Project:
Adolescent Health and Development in Context
Principal Investigator:
Christopher Browning (Sociology & CJRC)
Co-investigators:
Catherine Calder (Statistics & CJRC)
Elizabeth Cooksey (Sociology)
Mei-Po Kwan (Geography & CJRC)
Sponsor:
National Institutes of Health: National Institute on Drug Abuse
William T. Grant Foundation
Abstract:
The data collection project is based on two grants. The NIH/NIDA grant is a $3.07 million grant to collect data on 4-5,000 youth ages 11-17 and their caregivers in Franklin County, OH. The study will gather a weeks worth of GPS data on the locations of youth activities and real-time information on mood, behavior, and social interaction using Smartphone-based assessments. The objective of the study is to understand how social contexts (including the social network, organizational, and geographic settings of routine activities) affect mental health and behavioral development during adolescence. We will also field a separate County-wide community survey asking a sample (N=~2,100) of adults questions about the social climate of their residential neighborhoods.
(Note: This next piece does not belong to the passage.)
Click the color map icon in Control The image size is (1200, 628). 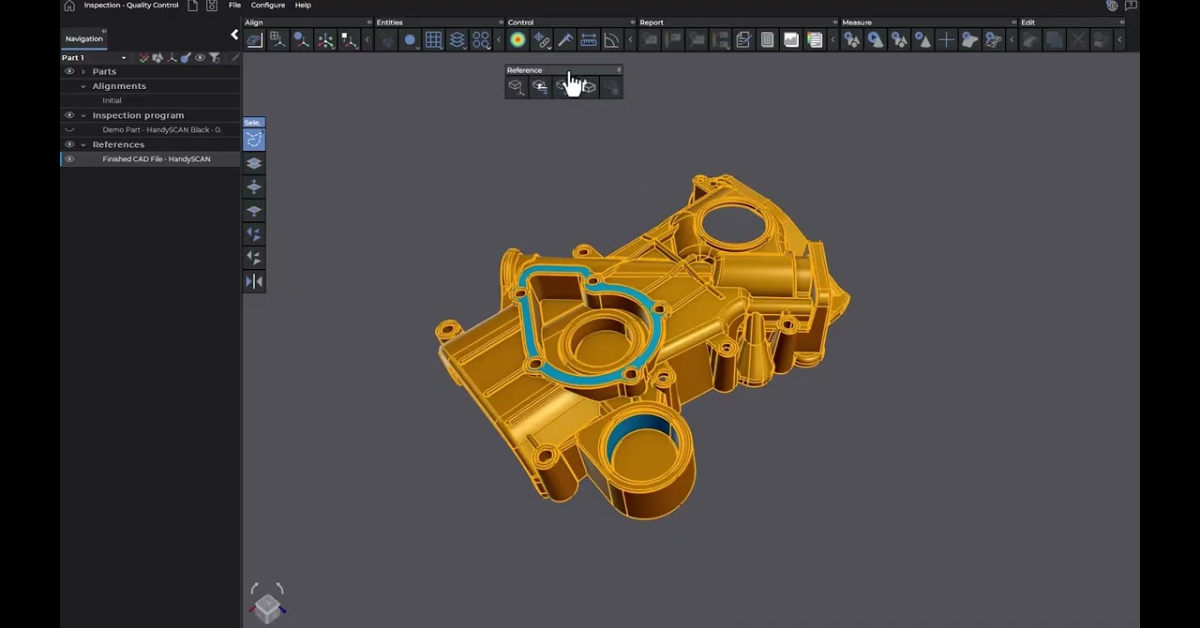517,40
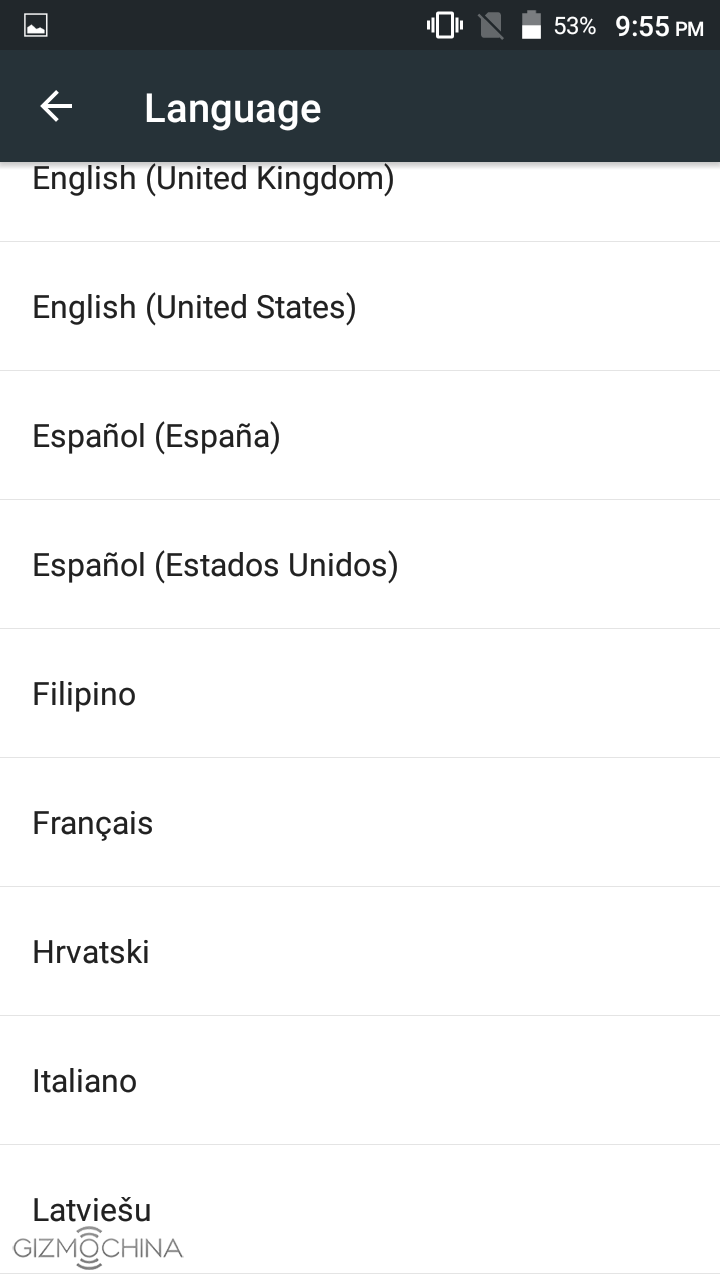Pick Español (Estados Unidos)
The image size is (720, 1280).
click(215, 565)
The project will gather two waves of data on youth replicating the GPS/Smartphone protocol at wave 2. The WT Grant Foundation project is a $600,000 grant to supplement the NIH award. This project will oversample youth from a low-income region of Columbus in order to gather more precise information on how economically disadvantaged youth use their local community resources to promote successful development. This project will be the first, large-scale probability study to combine detailed, longitudinal information on the geographic locations of youth activities with real-time data on youth social interactions, mental health, and behavioral outcomes.